> _Texte cité_
- - -

L'image véritable de l’année sainte

Siècles après siècles, le Sacrifice d'Abraham scande le silence des âmes.

Dans le catéchisme du faubourg, au gamin déjà trop rempli d'algèbre et d'atomes, le vicaire enseigne Abraham sacrifiant Isaac. Un jour viendra, où devenu grand-père, ce vieux gamin n'ayant plus besoin d'atomes ni d'algèbre cherchera dans la chambre close, le médecin reparti, cherchera, alors que les siens le croiront déjà sourd, les échos du bûcher d'Abraham pour se préparer au dialogue véritable avec son Créateur.

Le monde a beau multiplier journaux et haut-parleurs, bavardages et propagande, obsessions et interpellations, son bruit ne parvient pas à assourdir l'appel du Créateur. La créature finit toujours, un jour, par deviner qu'elle n'est qu'une créature. Elle dialogue avec Celui dont elle provient pour finalement, contrainte, et brisée, et consentante, Lui offrir, Lui donner, Lui sacrifier un bûcher dont chaque bois, dont chaque brindille est un arrachement, mais dont la flamme lui découvre finalement un amour incomparable. Isaac est offert, mais il est aussitôt épargné. Le Seigneur apaisé n'a voulu que l'intention affirmée. Et d'un seul coup la joie du Dieu retrouvé s'empare de l'homme ébloui. La joie éclate dans toutes les étincelles de ce bûcher. Un bûcher, une fumée, une victime, un geste, celui d'Abraham : ce geste l'homme l'a dans le sang et dans la peau ; et dans l'âme, et sans cesse il le répète depuis Adam et depuis Abel. Il le répète jusqu'à obtenir la réponse incomparable.

La communauté humaine cherche un même geste à sa mesure. Et l'Église, cette pédagogue éternelle, lui en trace inlassablement le modèle.

Tantôt elle lui dessine sur la trame de ses labeurs quotidiens, ce filigrane du sacrifice dominical présenté dans l'église de campagne. Abraham porte une chasuble. La montagne n'a plus que 3 marches, la flamme n'est plus qu'un cierge. Mais Isaac est le propre Fils de Dieu. Et la joie est à la mesure de la Victime, c'est à dire sans mesure. Pascal pleure de joie, et le fidèle moyen devenu attentif en repart bouleversé dès qu'il réalise le prix d'une messe célébrée.

Tantôt, avec cette ampleur qu'aucun royaume ne saurait concevoir, avec ce "planning" qu'aucune industrie n'oserait étaler sur cent ans, l'Église, comme un architecte du temps, partage un siècle comme un monument, et aux 4 coins de ce siècle, elle plante d'avance ses décors. Ces décors sont des bornes régulières de douze pierres. Chaque 25 ans l'Église consacre les 12 mois d'une année toute entière. Elle l'appelle l'ANNEE SAINTE.

Et sur l'année monumentale ainsi marquée, elle entend jouer pour l'humanité convoquée, le drame d'Abraham, d'Isaac, et du Créateur.

- - -

> _Consignes_
1. Reproduisez mot pour mot le passage du texte sur l'année sainte qui commence par « Tantôt, avec cette » et s'achève sur « l'appelle l'ANNEE SAINTE. ».
2. Reprenez le texte sur l'année sainte et prolongez-le à partir de sa dernière phrase.
Le listing placé ci-dessous forme un ensemble à part, indépendant du texte sur l'année sainte.

> _Données fournies_
- - -

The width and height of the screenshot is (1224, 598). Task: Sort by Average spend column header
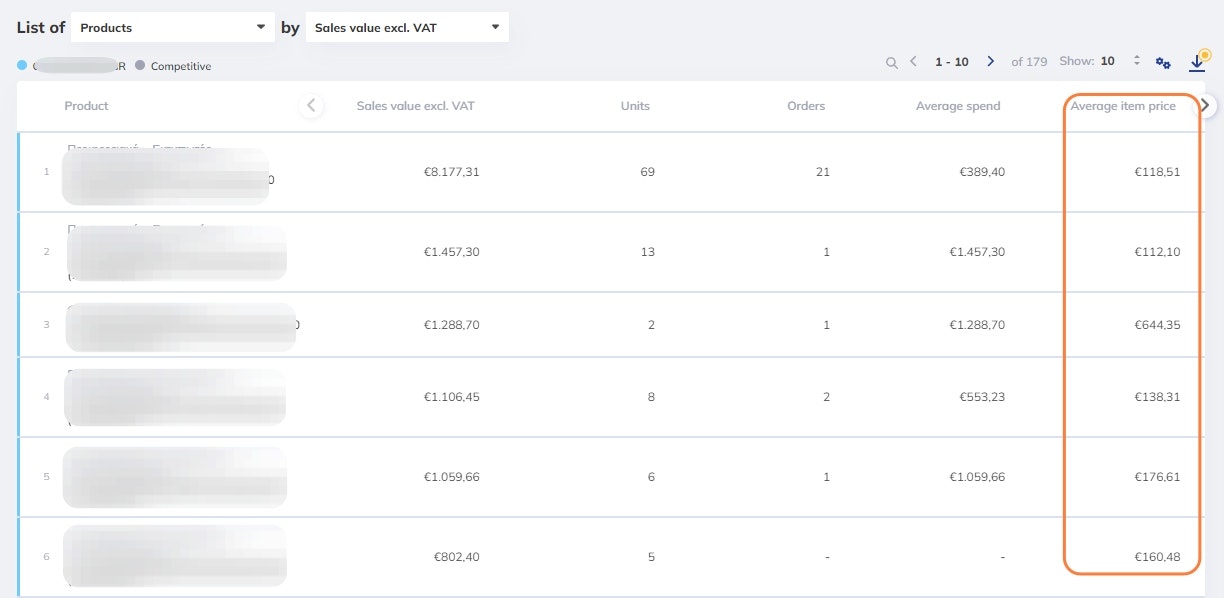click(x=957, y=106)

- - -

> _Résultats_
1.
Tantôt, avec cette ampleur qu'aucun royaume ne saurait concevoir, avec ce "planning" qu'aucune industrie n'oserait étaler sur cent ans, l'Église, comme un architecte du temps, partage un siècle comme un monument, et aux 4 coins de ce siècle, elle plante d'avance ses décors. Ces décors sont des bornes régulières de douze pierres. Chaque 25 ans l'Église consacre les 12 mois d'une année toute entière. Elle l'appelle l'ANNEE SAINTE.

2.
D'un geste spectaculaire l'Église devant le monde un instant attentif, ouvre une porte dans la nuit de décembre. Et cette porte ouverte en la basilique St Pierre du Vatican lui découvre le bûcher permanent.

Ce bûcher est disposé par le Bernin. Ses colonnes du baldaquin tordent leur bronze comme des fumées. La table du Sacrifice est la tombe de Pierre. Abraham est en blanc, et il pontifie depuis Pierre sans arrêt. Le bûcher ruisselle d'un sang qui vient du Calvaire.

La Trinité regarde, comme elle regardait Isaac immolé.

Ici, le peuple réconcilié mesure les dimensions vertigineuses du Dôme de Michel-Ange en même temps que celles des Indulgences : les perspectives des douleurs offertes, brûlées en commun, acceptées, transformées, partagées entre le ciel et la terre.

Ici, le peuple rassemblé pour le sacrifice découvre l'unité de son rassemblement. L'Indien, le Polonais, l'Américain, l'Esquimau et le Français ne forment pas un camp, ni une foule de rencontre : leurs yeux cherchent le même bûcher, leur voix dialoguent le même dialogue d'Abraham, et leur joie vient du même Seigneur retrouvé.

Dans ce monde asthmatique et myope pour qui le lendemain se mesure à l'aune étriquée de son journal, ici ce peuple respire et regarde à travers le temps et l'espace. Il voit dans ce bûcher Jeanne d'Arc brûlant en public et Thérèse brûlant en secret dans son cloître. Il voit la grand-mère se consumant d'usure et le missionnaire s'usant sans brûler. Il voit cachés dans le sillon du labour ou le creux de l'engrenage ses frères brûlant leurs labeurs et leurs peines dans l'inconscient bûcher des jours et des nuits. Il voit dans les reflets de la flamme les regards inquiets et brûlants et si proches du musulman et du réformé regardant vers le même bûcher.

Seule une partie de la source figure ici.